In dieser Gemengelage soll die angestrebte Reform die Rückkehr zu einem verbindli­chen gemeinsamen Asylsystem ermöglichen. Ziel ist, die Zahl der Asylgesuche deutlich zu verringern, unter anderem indem die EU-Außengrenzstaaten und benachbarte Drittstaaten zu einer noch strengeren Kon­trolle der Wanderungen angehalten und da­bei unterstützt werden. Zudem sollen Asyl­gesuche seltener in einen dauerhaften Auf­enthalt in der EU münden und abgelehnte Asylbewerber und ‑bewerberinnen schnel­ler und häufiger zurückgeführt werden.

Auf Grundlage einer solchen reduzierten Zuwanderung soll eine Neugewichtung der Verantwortungsteilung zwischen den Mit­gliedstaaten gelingen: Erstaufnahmeländer sollen verlässliche Solidaritätsleistungen erhalten, während die Sekundärmigration durch eine lückenlose Registrierung von Geflüchteten und durch eine konsequente Anwendung der Zuständigkeitsregeln gedrosselt werden soll. Alle Staaten sollen klare Anreize haben, sich wieder an die Regeln zu halten und ein generalüberholtes Dublin-System funktionsfähig zu machen.
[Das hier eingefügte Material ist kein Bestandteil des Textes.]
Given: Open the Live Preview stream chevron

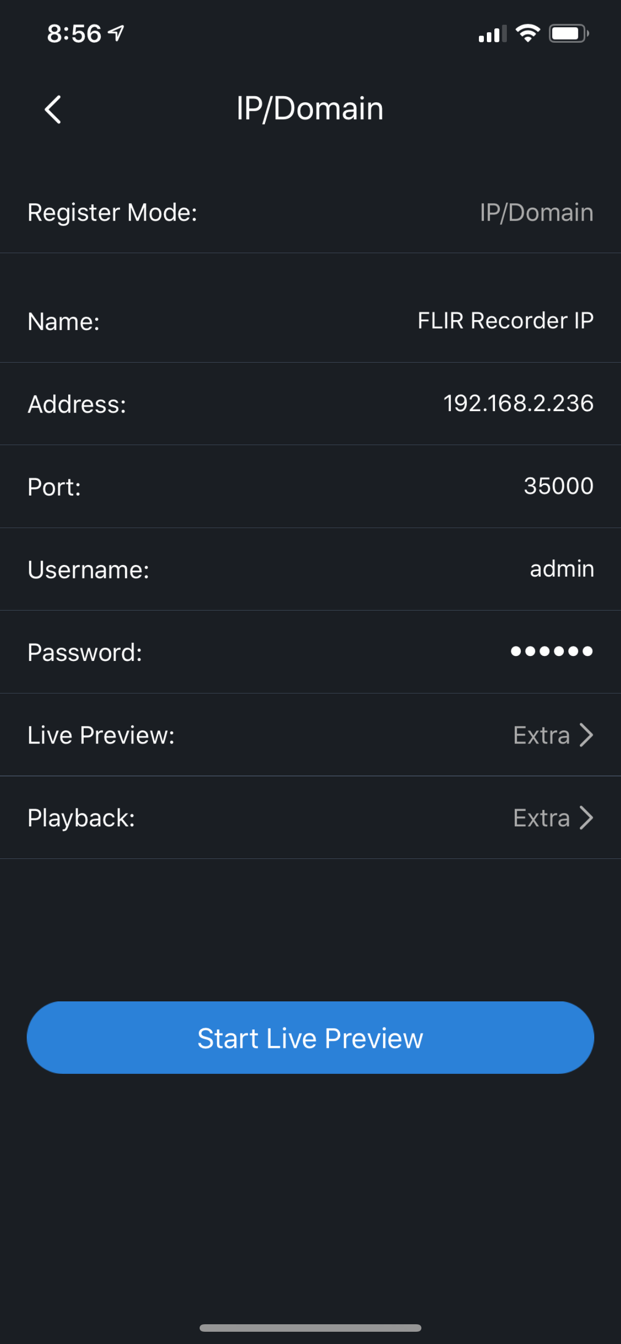Looking at the screenshot, I should (587, 735).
Im günstigsten Fall würde so die (europa-) politische Sprengkraft der Themen Migra­tion und Flucht entschärft. Zum Teil beruht diese Hoffnung auf der Erfahrung, dass technische Gremien – die zur Detailklärung und Umsetzung der komplexen Reformen notwendig sind – ein pragmatischeres Her­angehen in der zwischenstaatlichen Zusam­menarbeit stärken können. Staaten wie Ungarn und Polen, die an ihrer Ablehnung von Zuwan­derung festhalten, könnten auf diese Weise eine Zeitlang umgangen wer­den und weniger politisches Kapital aus der polarisierten Debatte um Asylbelange schlagen.

Menschenrechts-NGOs, in Deutschland auch Teile der Regierungsparteien von SPD und Bündnis 90/Grüne, bleiben jedoch skep­tisch. Abgesehen von menschenrechtlichen Bedenken verweisen sie darauf, dass die Asyl- und Migrationsbehörden in fast allen Mit­glied­staaten schon jetzt überlastet seien und vermutlich nicht fähig wären, weitere hoch­komplexe EU-Rechtsnormen umzusetzen.
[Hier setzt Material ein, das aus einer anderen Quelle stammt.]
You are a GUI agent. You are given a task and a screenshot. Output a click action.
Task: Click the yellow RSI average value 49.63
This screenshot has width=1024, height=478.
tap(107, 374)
Fragiler Kompromiss als Verhandlungsgrundlage

Insgesamt gilt für die EU-Asylpolitik das ordentliche Gesetzgebungsverfahren mit Mehrheitsentscheidung. Seit 2016 wurde aber angesichts der ungelösten strukturellen Konflikte auf einen einstimmigen Kon­sens hingearbeitet. Deshalb waren im Juni 2023 viele Beobachterinnen und Beobachter überrascht, als der Rat per Mehrheitsentscheid ein Mandat zur Verhandlung von zwei Rechtsakten beschloss: Die Asylverfahrens-VO sieht für Antragsteller mit geringen Erfolgschancen standardisierte Grenzverfah­ren unter haftähnlichen Bedingungen vor, mit verkürzter Verfahrensdauer (maximal zwölf Wochen). Dies soll auch mehr Rück­führun­gen ermöglichen. Die Asylmanagement-VO dagegen soll die dysfunktionale Dublin-III-Verordnung ersetzen und einen EU-weiten Solidaritätsmechanismus schaf­fen. Im Gegen­zug soll die irreguläre Sekun­därmigration verringert werden, unter anderem durch verlängerte Fristen für die Zuständigkeit der Erstankunftsstaaten.
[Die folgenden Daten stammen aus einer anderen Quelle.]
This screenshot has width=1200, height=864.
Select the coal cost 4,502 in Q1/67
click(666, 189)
Die beiden Rechtsakte sind im weiteren Gesetzgebungsverfahren mit dem Europäischen Parlament in vielen Punkten strittig. Bei der Asylverfahrens-VO betrifft dies min­destens die Option für einzelne Mitgliedstaaten, Asylanträge bei Einreisen aus mut­maßlich sicheren Drittstaaten für unzulässig zu erklären, und den Umfang der Ver­pflichtung zu Grenzverfahren. Nach derzei­tigem Verhandlungsstand steht es den Mit­gliedstaaten weiterhin frei, national fest­zulegen, welche Drittstaaten als sicher gelten, sofern dabei nicht gegen die Genfer Flüchtlingskonvention verstoßen wird. Wei­terhin diskutiert werden Ausnahmen von Grenzverfahren für Minderjährige und Familien. Gemäß Verhandlungsstand im Rat wären mindestens 30.000 Grenzverfahren pro Jahr vorgesehen, die nach einem kom­plizierten Schlüssel unter den Mitglied­staaten aufgeteilt würden. Diese sogenannte »Kap­pungsgrenze« soll schrittweise angeho­ben werden und so Zeit für den Kapazitäts­aufbau geben. Ginge das Aufkommen über die Kappungsgrenze hinaus, dürften alle weiteren Fälle im regulären Asylverfahren bearbeitet werden. Erfahrungsgemäß wür­den dann viele Asylanträge wiederum nicht im Erstaufnahmeland, sondern in einem anderen EU-Staat gestellt.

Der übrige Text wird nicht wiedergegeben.